In this article, we focused on ontology-based VQSs from an end-user perspective and explored means for using ontologies for the query formulation task, that is how one can navigate through the concepts of a given ontology and how elements of an ontology could be efficiently and effectively suggested to an end user without leading to any empty results. We first presented an approach for projecting ontologies into navigation graphs for the purpose of supporting query formulation and ontology exploration tasks. However, one should note that such an approach is useful in general for supporting ontology-based user interfaces. Ontology to graph projection approach is implemented and tested in two different VQSs and experiment results suggest that we can efficiently project a given ontology into a navigation graph and query it. Secondly, we introduced three query extension suggestion functions for eliminating dead-ends: an optimal one that is slow for large datasets and complex queries; a range based one that is rather inaccurate, but allows fast implementation; and a configurable family of intermediate (precise enough and fast enough) solutions to the problem, based on only looking at a part of the constructed query. We conducted a series of experiments to conclude that

  1. 1.

    good approximations to the best set of suggestions can often be reached by considering only relatively small parts of the constructed query,

  2. 2.

    the precision of the approximations can often be improved dramatically by including the presence of required object properties in the configuration, rather than only connected datatype properties,

  3. 3.

    modest increases in index size will (in many cases) lead to a significant increase in accuracy.

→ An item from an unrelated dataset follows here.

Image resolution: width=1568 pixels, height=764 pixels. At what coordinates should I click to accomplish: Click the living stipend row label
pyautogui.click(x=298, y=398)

In future work we intend to further improve the suggestions given to users by providing a ranking on the extensions that are not dead-ends. This ranking could be based on either the underlying data and/or a given query log [12]. Furthermore, we would like to consider alternative storage formats for the pre-joined index. In particular a document database like MongoDB could be suitable. A related question is how to share storage space between indices for sub- and super-classes in the type hierarchy. The viability of our approach depends on a good choice of the facet configuration: it should be possible to determine an optimal configuration given a log of previous user queries. Another approach for reducing the index size is to work with buckets that combine ranges of facet values. Suitable bucketing strategies can also be determined from the query log and data.